In this exercise, set down every entry that follows exactly as it appears.

--- PROVIDED RECORDS ---

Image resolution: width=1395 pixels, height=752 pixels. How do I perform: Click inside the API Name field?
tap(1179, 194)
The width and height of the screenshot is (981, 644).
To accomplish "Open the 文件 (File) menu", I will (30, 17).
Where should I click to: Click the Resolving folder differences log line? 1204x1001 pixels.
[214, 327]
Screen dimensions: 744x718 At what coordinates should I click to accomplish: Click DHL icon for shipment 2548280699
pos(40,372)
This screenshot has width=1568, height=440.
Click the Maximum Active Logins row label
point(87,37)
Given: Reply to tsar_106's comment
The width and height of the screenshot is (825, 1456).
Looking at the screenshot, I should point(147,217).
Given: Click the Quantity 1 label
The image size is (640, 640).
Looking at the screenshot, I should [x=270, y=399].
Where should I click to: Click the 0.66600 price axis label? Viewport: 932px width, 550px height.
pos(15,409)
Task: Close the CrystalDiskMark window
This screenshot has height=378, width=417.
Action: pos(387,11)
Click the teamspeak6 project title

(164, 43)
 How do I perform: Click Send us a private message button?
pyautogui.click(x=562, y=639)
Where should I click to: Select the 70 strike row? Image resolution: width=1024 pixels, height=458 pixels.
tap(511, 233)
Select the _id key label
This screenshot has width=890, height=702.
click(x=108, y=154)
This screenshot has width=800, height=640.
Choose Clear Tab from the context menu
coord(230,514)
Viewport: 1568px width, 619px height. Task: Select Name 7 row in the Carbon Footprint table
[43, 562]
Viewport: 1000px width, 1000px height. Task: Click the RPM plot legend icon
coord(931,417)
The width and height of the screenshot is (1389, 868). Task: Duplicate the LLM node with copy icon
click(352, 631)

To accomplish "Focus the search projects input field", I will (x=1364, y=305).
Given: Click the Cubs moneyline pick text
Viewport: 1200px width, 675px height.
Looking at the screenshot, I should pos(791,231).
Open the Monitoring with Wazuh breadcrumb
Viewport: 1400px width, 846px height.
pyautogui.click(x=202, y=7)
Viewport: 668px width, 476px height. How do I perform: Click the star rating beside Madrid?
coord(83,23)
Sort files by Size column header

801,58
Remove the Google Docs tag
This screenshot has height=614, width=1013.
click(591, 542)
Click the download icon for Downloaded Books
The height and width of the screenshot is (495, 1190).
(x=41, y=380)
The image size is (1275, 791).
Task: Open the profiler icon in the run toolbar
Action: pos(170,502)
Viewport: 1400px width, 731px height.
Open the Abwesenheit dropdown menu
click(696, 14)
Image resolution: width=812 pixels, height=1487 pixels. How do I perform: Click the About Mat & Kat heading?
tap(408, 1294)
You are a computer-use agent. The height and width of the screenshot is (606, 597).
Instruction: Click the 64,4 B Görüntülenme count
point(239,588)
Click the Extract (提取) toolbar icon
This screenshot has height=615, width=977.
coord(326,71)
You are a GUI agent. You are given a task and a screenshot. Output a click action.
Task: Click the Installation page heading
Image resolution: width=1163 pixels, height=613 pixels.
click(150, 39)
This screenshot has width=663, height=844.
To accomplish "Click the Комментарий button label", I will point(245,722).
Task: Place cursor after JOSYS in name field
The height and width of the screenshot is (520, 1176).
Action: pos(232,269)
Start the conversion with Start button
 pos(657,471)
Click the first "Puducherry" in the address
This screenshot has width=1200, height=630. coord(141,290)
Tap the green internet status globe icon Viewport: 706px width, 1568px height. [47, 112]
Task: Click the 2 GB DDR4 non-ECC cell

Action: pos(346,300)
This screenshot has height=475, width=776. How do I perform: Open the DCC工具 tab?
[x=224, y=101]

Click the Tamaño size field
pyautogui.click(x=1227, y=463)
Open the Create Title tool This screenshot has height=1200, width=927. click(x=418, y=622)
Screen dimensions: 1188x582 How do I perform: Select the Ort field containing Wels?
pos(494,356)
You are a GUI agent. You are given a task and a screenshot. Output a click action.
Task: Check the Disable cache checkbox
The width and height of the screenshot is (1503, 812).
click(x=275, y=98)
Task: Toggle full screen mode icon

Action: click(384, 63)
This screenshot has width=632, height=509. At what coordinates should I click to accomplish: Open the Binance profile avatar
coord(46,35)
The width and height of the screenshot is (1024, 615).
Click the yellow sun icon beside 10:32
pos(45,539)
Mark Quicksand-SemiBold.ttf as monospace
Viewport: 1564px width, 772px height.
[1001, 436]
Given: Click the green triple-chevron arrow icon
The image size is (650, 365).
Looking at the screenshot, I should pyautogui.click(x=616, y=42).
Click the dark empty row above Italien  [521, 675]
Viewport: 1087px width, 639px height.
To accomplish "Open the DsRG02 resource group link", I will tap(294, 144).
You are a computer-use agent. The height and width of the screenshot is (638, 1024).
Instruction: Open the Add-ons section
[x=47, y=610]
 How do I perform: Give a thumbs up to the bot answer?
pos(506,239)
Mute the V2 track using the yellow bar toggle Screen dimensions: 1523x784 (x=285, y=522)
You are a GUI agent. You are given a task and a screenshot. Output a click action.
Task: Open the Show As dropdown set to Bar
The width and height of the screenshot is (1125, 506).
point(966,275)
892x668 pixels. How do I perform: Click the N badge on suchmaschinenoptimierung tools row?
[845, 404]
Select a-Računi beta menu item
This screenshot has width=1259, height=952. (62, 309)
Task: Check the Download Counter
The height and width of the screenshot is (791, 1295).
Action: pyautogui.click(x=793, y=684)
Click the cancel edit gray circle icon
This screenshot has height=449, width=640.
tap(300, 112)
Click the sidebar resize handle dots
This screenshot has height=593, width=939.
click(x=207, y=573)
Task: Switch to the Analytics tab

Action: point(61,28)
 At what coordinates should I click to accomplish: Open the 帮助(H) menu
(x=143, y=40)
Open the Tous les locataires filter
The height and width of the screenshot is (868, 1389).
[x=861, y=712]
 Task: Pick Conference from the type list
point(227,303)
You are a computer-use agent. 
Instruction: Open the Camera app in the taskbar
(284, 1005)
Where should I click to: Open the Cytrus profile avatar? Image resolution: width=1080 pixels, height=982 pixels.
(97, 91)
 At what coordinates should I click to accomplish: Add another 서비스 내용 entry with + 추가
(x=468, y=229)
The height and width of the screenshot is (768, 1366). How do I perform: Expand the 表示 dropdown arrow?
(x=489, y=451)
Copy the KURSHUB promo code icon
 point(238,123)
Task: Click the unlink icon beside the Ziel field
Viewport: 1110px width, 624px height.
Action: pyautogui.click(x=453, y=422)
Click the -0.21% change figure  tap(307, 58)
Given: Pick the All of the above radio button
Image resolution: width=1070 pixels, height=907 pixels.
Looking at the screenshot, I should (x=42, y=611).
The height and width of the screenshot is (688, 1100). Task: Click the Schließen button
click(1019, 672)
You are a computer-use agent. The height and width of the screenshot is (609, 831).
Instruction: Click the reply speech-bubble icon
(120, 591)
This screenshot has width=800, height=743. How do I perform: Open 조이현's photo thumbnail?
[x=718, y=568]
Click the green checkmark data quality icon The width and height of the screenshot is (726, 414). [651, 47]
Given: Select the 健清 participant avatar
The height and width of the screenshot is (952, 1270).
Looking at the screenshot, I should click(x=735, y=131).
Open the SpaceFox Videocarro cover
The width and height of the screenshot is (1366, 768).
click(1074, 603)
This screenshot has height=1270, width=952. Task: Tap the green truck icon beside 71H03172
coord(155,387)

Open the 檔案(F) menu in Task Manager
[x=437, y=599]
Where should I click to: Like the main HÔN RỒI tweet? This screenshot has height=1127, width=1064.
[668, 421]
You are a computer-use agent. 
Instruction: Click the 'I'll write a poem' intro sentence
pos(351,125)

---

◆ **RESPONSE AREA**
Image resolution: width=1395 pixels, height=752 pixels. How do I perform: Click inside the API Name field?
tap(1179, 194)
The width and height of the screenshot is (981, 644).
To accomplish "Open the 文件 (File) menu", I will (30, 17).
Where should I click to: Click the Resolving folder differences log line? 1204x1001 pixels.
[214, 327]
Screen dimensions: 744x718 At what coordinates should I click to accomplish: Click DHL icon for shipment 2548280699
pos(40,372)
This screenshot has width=1568, height=440.
Click the Maximum Active Logins row label
point(87,37)
Given: Reply to tsar_106's comment
The width and height of the screenshot is (825, 1456).
Looking at the screenshot, I should point(147,217).
Given: Click the Quantity 1 label
The image size is (640, 640).
Looking at the screenshot, I should [x=270, y=399].
Where should I click to: Click the 0.66600 price axis label? Viewport: 932px width, 550px height.
pos(15,409)
Task: Close the CrystalDiskMark window
This screenshot has height=378, width=417.
Action: pos(387,11)
Click the teamspeak6 project title

(164, 43)
 How do I perform: Click Send us a private message button?
pyautogui.click(x=562, y=639)
Where should I click to: Select the 70 strike row? Image resolution: width=1024 pixels, height=458 pixels.
tap(511, 233)
Select the _id key label
This screenshot has width=890, height=702.
click(x=108, y=154)
This screenshot has width=800, height=640.
Choose Clear Tab from the context menu
coord(230,514)
Viewport: 1568px width, 619px height. Task: Select Name 7 row in the Carbon Footprint table
[43, 562]
Viewport: 1000px width, 1000px height. Task: Click the RPM plot legend icon
coord(931,417)
The width and height of the screenshot is (1389, 868). Task: Duplicate the LLM node with copy icon
click(352, 631)

To accomplish "Focus the search projects input field", I will (x=1364, y=305).
Given: Click the Cubs moneyline pick text
Viewport: 1200px width, 675px height.
Looking at the screenshot, I should pos(791,231).
Open the Monitoring with Wazuh breadcrumb
Viewport: 1400px width, 846px height.
pyautogui.click(x=202, y=7)
Viewport: 668px width, 476px height. How do I perform: Click the star rating beside Madrid?
coord(83,23)
Sort files by Size column header

801,58
Remove the Google Docs tag
This screenshot has height=614, width=1013.
click(591, 542)
Click the download icon for Downloaded Books
The height and width of the screenshot is (495, 1190).
(x=41, y=380)
The image size is (1275, 791).
Task: Open the profiler icon in the run toolbar
Action: pos(170,502)
Viewport: 1400px width, 731px height.
Open the Abwesenheit dropdown menu
click(696, 14)
Image resolution: width=812 pixels, height=1487 pixels. How do I perform: Click the About Mat & Kat heading?
tap(408, 1294)
You are a computer-use agent. The height and width of the screenshot is (606, 597).
Instruction: Click the 64,4 B Görüntülenme count
point(239,588)
Click the Extract (提取) toolbar icon
This screenshot has height=615, width=977.
coord(326,71)
You are a GUI agent. You are given a task and a screenshot. Output a click action.
Task: Click the Installation page heading
Image resolution: width=1163 pixels, height=613 pixels.
click(150, 39)
This screenshot has width=663, height=844.
To accomplish "Click the Комментарий button label", I will point(245,722).
Task: Place cursor after JOSYS in name field
The height and width of the screenshot is (520, 1176).
Action: pos(232,269)
Start the conversion with Start button
 pos(657,471)
Click the first "Puducherry" in the address
This screenshot has width=1200, height=630. coord(141,290)
Tap the green internet status globe icon Viewport: 706px width, 1568px height. [47, 112]
Task: Click the 2 GB DDR4 non-ECC cell

Action: pos(346,300)
This screenshot has height=475, width=776. How do I perform: Open the DCC工具 tab?
[x=224, y=101]

Click the Tamaño size field
pyautogui.click(x=1227, y=463)
Open the Create Title tool This screenshot has height=1200, width=927. click(x=418, y=622)
Screen dimensions: 1188x582 How do I perform: Select the Ort field containing Wels?
pos(494,356)
You are a GUI agent. You are given a task and a screenshot. Output a click action.
Task: Check the Disable cache checkbox
The width and height of the screenshot is (1503, 812).
click(x=275, y=98)
Task: Toggle full screen mode icon

Action: click(384, 63)
This screenshot has width=632, height=509. At what coordinates should I click to accomplish: Open the Binance profile avatar
coord(46,35)
The width and height of the screenshot is (1024, 615).
Click the yellow sun icon beside 10:32
pos(45,539)
Mark Quicksand-SemiBold.ttf as monospace
Viewport: 1564px width, 772px height.
[1001, 436]
Given: Click the green triple-chevron arrow icon
The image size is (650, 365).
Looking at the screenshot, I should pyautogui.click(x=616, y=42).
Click the dark empty row above Italien  [521, 675]
Viewport: 1087px width, 639px height.
To accomplish "Open the DsRG02 resource group link", I will tap(294, 144).
You are a computer-use agent. The height and width of the screenshot is (638, 1024).
Instruction: Open the Add-ons section
[x=47, y=610]
 How do I perform: Give a thumbs up to the bot answer?
pos(506,239)
Mute the V2 track using the yellow bar toggle Screen dimensions: 1523x784 (x=285, y=522)
You are a GUI agent. You are given a task and a screenshot. Output a click action.
Task: Open the Show As dropdown set to Bar
The width and height of the screenshot is (1125, 506).
point(966,275)
892x668 pixels. How do I perform: Click the N badge on suchmaschinenoptimierung tools row?
[845, 404]
Select a-Računi beta menu item
This screenshot has width=1259, height=952. (62, 309)
Task: Check the Download Counter
The height and width of the screenshot is (791, 1295).
Action: pyautogui.click(x=793, y=684)
Click the cancel edit gray circle icon
This screenshot has height=449, width=640.
tap(300, 112)
Click the sidebar resize handle dots
This screenshot has height=593, width=939.
click(x=207, y=573)
Task: Switch to the Analytics tab

Action: point(61,28)
 At what coordinates should I click to accomplish: Open the 帮助(H) menu
(x=143, y=40)
Open the Tous les locataires filter
The height and width of the screenshot is (868, 1389).
[x=861, y=712]
 Task: Pick Conference from the type list
point(227,303)
You are a computer-use agent. 
Instruction: Open the Camera app in the taskbar
(284, 1005)
Where should I click to: Open the Cytrus profile avatar? Image resolution: width=1080 pixels, height=982 pixels.
(97, 91)
 At what coordinates should I click to accomplish: Add another 서비스 내용 entry with + 추가
(x=468, y=229)
The height and width of the screenshot is (768, 1366). How do I perform: Expand the 表示 dropdown arrow?
(x=489, y=451)
Copy the KURSHUB promo code icon
 point(238,123)
Task: Click the unlink icon beside the Ziel field
Viewport: 1110px width, 624px height.
Action: pyautogui.click(x=453, y=422)
Click the -0.21% change figure  tap(307, 58)
Given: Pick the All of the above radio button
Image resolution: width=1070 pixels, height=907 pixels.
Looking at the screenshot, I should (x=42, y=611).
The height and width of the screenshot is (688, 1100). Task: Click the Schließen button
click(1019, 672)
You are a computer-use agent. The height and width of the screenshot is (609, 831).
Instruction: Click the reply speech-bubble icon
(120, 591)
This screenshot has width=800, height=743. How do I perform: Open 조이현's photo thumbnail?
[x=718, y=568]
Click the green checkmark data quality icon The width and height of the screenshot is (726, 414). [651, 47]
Given: Select the 健清 participant avatar
The height and width of the screenshot is (952, 1270).
Looking at the screenshot, I should click(x=735, y=131).
Open the SpaceFox Videocarro cover
The width and height of the screenshot is (1366, 768).
click(1074, 603)
This screenshot has height=1270, width=952. Task: Tap the green truck icon beside 71H03172
coord(155,387)

Open the 檔案(F) menu in Task Manager
[x=437, y=599]
Where should I click to: Like the main HÔN RỒI tweet? This screenshot has height=1127, width=1064.
[668, 421]
You are a computer-use agent. 
Instruction: Click the 'I'll write a poem' intro sentence
pos(351,125)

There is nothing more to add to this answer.